===== Page text =====

I think we can simply send a cancel request when w.closingc receives a closing stream.

https://github.com/coreos/etcd/blob/release-3.2/clientv3/watch.go#L513

Adding something like this?

        case ws := <-w.closingc:
            cr := &pb.WatchRequest_CancelRequest{
                CancelRequest: &pb.WatchCancelRequest{
                    WatchId: ws.id,
                },
            }
            req := &pb.WatchRequest{RequestUnion: cr}
            wc.Send(req)
gyuho commented 6 years ago

I think this is a valid use case for multiplexed watch stream requests + gRPC proxy. Right now, only way to cancel mvcc watchers is closing the whole watch stream.

What do you think? @heyitsanthony @xiang90

heyitsanthony commented 6 years ago

@yudai that's how it works today. A server-side mechanism to LRU evict watches in the v3rpc layer might be easier/cover more cases than reworking the client's cancel path.

yudai commented 6 years ago

Thanks for the comments. Please correct me if I misunderstand something below.

I think it's fine and working as expected that a mvcc.WatchStream is kept running when there is a corresponding watch stream in the client side. We need to close the whole watch stream to close mvcc.WatchStream.

=====

[The tasks]:
(A) Answer these from the etcd watch thread, one line each:
(i) Which channel, on receiving a closing stream, should trigger the proposed cancel request?
(ii) According to gyuho, what is currently the only way to cancel mvcc watchers?
(iii) What does heyitsanthony suggest might be easier than reworking the client's cancel path?
(B) Resume the etcd watch thread after its last sentence, continuing the same comment.

===== Source excerpt =====

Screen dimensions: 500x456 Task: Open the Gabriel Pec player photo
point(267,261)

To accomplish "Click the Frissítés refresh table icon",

=====

[Answers]:
(A)
(i) w.closingc
(ii) Closing the whole watch stream.
(iii) A server-side mechanism to LRU evict watches in the v3rpc layer.

(B)
The issue I wanted to mention was that mvcc.WatchStream.Cancel(id WatchID) is not called properly when you cancel a context for a clientv3.Watch() call (which creates a substream). mvcc.WatchStream.Cancel(id WatchID) releases mvcc.watcher (I'm a bit confused. this seems a way to cancel mvcc watchers without closing the whole watch stream), but since we don't call it, instances of mvcc.watcher piles up and not going to be freed, until you close the master watch stream.

In the v3rpc layer, v3rpc.serverWatchStream calls this mvcc.WatchStream.Cancel(id WatchID) properly when it receives *pb.WatchRequest_CancelRequest(https://github.com/coreos/etcd/blob/master/etcdserver/api/v3rpc/watch.go#L265-L268).

I therefore think we already have a proper implementation for substream canceling in the server side, and the only missing part is in the client side. The client library simply doesn't send *pb.WatchRequest_CancelRequest when users cancel contexts.

I assume this issue could be critical for gRPC proxy as well. I actually realized this issue when I was processing watch requests in our private gRPC proxy. Since clients don't send substream cancel requests, our proxy cannot release its internal resources for watch substreams as long as watch streams are alive. I think that the same thing should happen for gRPC proxy.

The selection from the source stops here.